* _Your instructions_:
Some lines in the entries contain the word "right". Copy all of them.

* _Supplied information_:
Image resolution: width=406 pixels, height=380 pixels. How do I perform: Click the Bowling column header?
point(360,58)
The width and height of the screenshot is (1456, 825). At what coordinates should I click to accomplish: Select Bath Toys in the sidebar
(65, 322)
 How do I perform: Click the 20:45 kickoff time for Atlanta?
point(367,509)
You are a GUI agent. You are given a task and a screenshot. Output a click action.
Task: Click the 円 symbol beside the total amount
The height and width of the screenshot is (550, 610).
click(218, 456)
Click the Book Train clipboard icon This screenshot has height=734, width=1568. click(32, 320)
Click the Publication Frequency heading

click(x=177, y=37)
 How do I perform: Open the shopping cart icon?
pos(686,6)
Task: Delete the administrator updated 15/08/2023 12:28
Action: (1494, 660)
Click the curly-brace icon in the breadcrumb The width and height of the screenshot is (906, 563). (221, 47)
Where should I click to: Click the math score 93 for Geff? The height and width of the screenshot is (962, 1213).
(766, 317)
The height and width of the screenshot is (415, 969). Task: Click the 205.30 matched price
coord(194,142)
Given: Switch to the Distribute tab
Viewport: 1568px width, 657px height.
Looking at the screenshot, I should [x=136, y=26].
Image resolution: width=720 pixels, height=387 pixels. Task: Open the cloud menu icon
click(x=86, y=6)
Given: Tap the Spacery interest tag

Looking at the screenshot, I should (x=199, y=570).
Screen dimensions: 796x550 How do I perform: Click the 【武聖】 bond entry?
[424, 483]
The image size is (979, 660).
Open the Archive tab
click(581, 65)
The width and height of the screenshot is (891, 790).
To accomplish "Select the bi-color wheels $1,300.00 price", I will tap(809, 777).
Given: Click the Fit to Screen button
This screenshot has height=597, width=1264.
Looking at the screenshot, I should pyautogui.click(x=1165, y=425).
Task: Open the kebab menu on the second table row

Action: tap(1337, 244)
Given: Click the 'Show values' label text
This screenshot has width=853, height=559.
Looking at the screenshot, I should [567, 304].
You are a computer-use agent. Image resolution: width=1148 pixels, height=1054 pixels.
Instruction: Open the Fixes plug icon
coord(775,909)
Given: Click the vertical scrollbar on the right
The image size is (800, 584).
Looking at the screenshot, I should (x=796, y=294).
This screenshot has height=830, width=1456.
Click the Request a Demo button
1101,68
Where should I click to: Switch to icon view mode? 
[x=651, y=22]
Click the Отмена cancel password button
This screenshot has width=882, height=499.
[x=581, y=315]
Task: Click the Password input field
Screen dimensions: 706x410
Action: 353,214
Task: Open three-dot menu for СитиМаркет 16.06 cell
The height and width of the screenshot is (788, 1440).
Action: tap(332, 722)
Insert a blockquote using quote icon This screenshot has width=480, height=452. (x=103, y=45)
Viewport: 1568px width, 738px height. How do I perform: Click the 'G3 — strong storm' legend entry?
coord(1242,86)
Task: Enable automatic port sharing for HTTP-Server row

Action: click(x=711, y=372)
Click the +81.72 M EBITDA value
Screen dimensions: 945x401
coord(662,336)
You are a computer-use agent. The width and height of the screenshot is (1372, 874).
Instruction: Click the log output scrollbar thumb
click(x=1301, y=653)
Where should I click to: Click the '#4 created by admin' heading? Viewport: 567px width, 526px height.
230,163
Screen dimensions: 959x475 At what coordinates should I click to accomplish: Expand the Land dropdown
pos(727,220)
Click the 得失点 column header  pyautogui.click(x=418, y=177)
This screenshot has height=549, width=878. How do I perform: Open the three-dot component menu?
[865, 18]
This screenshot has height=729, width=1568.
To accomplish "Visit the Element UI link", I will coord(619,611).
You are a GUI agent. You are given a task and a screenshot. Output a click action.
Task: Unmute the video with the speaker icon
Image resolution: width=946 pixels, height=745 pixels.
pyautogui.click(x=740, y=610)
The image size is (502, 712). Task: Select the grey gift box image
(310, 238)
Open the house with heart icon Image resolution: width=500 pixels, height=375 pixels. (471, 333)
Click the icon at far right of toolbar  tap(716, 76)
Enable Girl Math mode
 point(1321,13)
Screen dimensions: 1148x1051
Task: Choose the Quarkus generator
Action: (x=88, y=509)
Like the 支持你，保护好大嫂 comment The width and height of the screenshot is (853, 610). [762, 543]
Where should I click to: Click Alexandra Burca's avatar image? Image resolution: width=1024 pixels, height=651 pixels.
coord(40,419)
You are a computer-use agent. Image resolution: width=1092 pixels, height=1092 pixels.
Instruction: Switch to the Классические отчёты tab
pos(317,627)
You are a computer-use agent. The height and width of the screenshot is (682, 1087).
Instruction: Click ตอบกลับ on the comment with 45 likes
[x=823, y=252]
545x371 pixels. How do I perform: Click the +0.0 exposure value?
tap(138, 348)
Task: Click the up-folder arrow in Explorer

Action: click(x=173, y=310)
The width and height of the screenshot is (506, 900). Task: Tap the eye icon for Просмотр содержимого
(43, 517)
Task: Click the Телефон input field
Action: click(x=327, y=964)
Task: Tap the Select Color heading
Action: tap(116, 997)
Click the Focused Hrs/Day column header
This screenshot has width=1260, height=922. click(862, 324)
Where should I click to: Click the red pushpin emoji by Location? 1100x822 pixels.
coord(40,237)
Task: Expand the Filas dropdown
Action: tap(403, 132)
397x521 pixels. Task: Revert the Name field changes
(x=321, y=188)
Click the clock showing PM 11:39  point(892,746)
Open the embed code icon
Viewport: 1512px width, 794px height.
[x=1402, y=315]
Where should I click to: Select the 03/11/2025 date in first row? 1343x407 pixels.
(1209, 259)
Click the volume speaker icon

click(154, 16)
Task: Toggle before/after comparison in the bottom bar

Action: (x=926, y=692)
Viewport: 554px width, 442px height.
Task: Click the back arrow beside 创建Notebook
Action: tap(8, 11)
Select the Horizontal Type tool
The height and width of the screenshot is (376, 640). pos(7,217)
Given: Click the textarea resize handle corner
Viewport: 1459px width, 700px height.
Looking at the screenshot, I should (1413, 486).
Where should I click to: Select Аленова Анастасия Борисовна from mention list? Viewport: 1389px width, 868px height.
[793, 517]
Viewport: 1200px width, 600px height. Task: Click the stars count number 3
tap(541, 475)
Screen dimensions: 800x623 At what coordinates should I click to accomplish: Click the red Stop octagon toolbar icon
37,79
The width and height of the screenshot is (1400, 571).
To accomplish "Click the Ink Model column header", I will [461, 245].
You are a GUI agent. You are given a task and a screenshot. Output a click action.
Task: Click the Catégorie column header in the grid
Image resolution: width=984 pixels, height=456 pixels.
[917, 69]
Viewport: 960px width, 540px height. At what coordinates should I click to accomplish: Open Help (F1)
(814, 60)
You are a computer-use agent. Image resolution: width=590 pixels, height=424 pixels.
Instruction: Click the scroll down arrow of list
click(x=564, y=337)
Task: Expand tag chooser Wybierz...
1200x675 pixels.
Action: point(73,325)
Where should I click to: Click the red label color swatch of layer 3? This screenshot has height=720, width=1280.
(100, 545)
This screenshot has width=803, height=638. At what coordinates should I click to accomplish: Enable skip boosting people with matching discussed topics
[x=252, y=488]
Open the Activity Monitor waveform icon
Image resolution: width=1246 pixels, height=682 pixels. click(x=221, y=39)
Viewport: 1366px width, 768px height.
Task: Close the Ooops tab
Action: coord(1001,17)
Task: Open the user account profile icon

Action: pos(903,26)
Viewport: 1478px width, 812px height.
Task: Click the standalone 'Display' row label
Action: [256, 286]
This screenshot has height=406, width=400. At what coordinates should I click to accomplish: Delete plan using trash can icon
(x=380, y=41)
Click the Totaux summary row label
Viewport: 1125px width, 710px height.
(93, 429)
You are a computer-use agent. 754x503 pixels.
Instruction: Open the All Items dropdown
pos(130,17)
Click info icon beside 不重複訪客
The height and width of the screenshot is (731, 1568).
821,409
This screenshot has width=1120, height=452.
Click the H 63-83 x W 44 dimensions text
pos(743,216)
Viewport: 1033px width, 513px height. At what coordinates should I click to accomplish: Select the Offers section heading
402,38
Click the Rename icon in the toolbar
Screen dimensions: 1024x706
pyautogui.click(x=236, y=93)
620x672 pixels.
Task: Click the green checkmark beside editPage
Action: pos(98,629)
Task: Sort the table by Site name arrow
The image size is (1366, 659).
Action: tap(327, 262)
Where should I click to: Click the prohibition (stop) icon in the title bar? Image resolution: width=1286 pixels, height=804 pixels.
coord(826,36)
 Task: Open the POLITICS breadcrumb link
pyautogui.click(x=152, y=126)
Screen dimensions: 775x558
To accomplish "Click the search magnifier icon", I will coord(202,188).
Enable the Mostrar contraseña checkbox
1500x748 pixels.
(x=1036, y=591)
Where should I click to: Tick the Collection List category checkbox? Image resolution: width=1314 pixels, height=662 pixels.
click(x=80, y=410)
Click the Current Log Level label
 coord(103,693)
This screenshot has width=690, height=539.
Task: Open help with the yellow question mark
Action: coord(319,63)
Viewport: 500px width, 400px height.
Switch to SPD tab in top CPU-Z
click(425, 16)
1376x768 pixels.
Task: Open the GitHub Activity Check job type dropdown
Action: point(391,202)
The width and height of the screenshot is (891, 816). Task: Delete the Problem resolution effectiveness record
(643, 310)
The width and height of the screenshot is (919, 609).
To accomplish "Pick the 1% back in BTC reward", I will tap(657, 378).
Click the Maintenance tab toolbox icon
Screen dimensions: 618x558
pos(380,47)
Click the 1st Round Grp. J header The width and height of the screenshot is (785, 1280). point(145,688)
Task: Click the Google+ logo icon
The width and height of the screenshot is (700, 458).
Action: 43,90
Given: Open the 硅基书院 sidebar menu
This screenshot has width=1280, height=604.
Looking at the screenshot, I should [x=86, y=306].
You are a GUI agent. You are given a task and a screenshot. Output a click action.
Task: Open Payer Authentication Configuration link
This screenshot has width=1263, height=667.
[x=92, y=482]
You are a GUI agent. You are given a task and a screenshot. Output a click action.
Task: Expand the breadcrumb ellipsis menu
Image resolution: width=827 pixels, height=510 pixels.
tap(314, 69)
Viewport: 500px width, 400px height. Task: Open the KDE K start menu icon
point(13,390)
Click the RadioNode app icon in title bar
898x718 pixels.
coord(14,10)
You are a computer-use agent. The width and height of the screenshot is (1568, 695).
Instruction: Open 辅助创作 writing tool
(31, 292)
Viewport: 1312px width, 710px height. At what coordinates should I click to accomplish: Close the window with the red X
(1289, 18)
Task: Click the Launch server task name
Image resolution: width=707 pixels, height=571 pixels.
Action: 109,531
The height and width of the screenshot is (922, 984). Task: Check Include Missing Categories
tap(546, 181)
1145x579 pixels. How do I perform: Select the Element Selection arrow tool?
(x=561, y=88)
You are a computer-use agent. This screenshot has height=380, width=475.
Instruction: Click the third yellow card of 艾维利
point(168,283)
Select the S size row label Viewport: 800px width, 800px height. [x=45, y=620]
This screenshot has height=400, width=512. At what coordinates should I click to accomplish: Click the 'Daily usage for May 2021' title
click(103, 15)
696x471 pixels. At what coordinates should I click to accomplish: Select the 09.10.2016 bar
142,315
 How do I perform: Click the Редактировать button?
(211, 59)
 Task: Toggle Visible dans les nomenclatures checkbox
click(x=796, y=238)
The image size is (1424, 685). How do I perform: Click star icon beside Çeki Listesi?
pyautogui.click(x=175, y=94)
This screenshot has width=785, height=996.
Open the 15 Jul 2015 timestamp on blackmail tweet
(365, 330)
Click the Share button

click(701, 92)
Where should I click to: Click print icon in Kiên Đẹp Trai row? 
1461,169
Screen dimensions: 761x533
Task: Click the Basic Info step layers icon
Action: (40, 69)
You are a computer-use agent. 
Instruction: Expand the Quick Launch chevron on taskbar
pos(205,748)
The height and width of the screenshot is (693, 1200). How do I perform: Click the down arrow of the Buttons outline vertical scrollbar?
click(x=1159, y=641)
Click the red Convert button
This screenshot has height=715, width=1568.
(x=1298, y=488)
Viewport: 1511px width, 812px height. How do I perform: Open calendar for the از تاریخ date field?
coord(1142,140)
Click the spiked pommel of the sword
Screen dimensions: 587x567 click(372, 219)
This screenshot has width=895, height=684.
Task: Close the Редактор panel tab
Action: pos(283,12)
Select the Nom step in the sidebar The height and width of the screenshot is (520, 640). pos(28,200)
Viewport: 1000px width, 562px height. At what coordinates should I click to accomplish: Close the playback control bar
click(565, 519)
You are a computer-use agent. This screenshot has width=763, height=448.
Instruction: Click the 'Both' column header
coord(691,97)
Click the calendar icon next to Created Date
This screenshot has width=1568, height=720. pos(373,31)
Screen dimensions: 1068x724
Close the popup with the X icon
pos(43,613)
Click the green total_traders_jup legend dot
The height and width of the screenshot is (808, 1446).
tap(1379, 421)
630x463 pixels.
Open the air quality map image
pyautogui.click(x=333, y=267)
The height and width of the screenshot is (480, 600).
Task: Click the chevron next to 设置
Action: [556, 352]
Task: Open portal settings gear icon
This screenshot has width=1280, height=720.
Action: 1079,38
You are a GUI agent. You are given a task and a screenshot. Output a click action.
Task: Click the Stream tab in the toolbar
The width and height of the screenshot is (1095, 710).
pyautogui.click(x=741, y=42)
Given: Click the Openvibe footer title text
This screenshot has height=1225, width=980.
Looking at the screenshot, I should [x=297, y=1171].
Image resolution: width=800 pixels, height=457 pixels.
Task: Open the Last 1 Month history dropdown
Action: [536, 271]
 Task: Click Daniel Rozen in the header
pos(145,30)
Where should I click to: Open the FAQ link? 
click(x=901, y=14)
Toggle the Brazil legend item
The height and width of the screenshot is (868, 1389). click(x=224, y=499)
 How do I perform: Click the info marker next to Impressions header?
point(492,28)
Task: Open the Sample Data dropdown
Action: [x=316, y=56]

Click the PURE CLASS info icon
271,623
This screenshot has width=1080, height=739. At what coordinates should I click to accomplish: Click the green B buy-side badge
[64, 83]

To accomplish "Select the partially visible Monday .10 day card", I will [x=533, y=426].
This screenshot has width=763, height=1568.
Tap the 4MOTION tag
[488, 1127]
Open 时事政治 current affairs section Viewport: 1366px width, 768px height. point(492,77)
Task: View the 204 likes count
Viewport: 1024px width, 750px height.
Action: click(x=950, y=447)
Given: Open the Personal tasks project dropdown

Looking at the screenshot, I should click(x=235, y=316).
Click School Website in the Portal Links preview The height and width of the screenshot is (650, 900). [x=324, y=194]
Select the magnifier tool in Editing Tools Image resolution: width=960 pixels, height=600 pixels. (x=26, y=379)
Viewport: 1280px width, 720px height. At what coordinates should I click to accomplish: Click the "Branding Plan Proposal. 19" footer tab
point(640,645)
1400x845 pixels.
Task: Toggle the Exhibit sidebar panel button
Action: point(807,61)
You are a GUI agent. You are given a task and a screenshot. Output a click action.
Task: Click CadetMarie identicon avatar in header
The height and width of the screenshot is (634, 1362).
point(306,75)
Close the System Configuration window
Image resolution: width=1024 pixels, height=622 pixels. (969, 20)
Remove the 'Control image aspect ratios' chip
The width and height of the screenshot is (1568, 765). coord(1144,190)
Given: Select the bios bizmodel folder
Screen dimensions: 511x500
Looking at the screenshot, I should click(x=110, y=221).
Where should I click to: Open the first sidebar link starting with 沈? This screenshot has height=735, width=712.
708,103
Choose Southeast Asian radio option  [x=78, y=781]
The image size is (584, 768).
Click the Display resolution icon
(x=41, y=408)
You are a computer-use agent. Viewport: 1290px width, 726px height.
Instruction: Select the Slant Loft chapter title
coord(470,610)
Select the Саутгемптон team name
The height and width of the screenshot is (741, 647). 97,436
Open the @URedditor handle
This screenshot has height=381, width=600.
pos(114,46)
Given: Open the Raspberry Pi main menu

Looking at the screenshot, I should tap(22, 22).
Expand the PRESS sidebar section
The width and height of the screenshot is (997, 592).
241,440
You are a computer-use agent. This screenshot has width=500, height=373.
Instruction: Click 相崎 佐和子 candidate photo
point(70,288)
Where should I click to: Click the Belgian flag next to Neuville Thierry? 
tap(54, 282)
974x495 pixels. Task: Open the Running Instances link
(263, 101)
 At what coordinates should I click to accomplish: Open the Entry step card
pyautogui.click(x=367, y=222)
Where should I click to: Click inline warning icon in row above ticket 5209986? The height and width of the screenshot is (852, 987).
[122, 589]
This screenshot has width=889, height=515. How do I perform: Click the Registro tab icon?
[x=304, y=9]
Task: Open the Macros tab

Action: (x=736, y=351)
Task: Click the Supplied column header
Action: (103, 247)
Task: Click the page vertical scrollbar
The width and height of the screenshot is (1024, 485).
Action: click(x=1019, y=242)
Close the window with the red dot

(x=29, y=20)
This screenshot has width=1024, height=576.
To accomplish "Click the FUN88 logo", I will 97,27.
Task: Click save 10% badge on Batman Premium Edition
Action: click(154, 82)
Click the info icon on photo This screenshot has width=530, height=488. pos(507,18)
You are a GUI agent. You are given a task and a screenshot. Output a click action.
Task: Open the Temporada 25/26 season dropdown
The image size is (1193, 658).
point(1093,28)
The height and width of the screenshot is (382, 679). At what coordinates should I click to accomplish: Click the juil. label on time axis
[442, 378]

* _Response to the exercise_:
Given: Click the vertical scrollbar on the right
Click the icon at far right of toolbar  tap(716, 76)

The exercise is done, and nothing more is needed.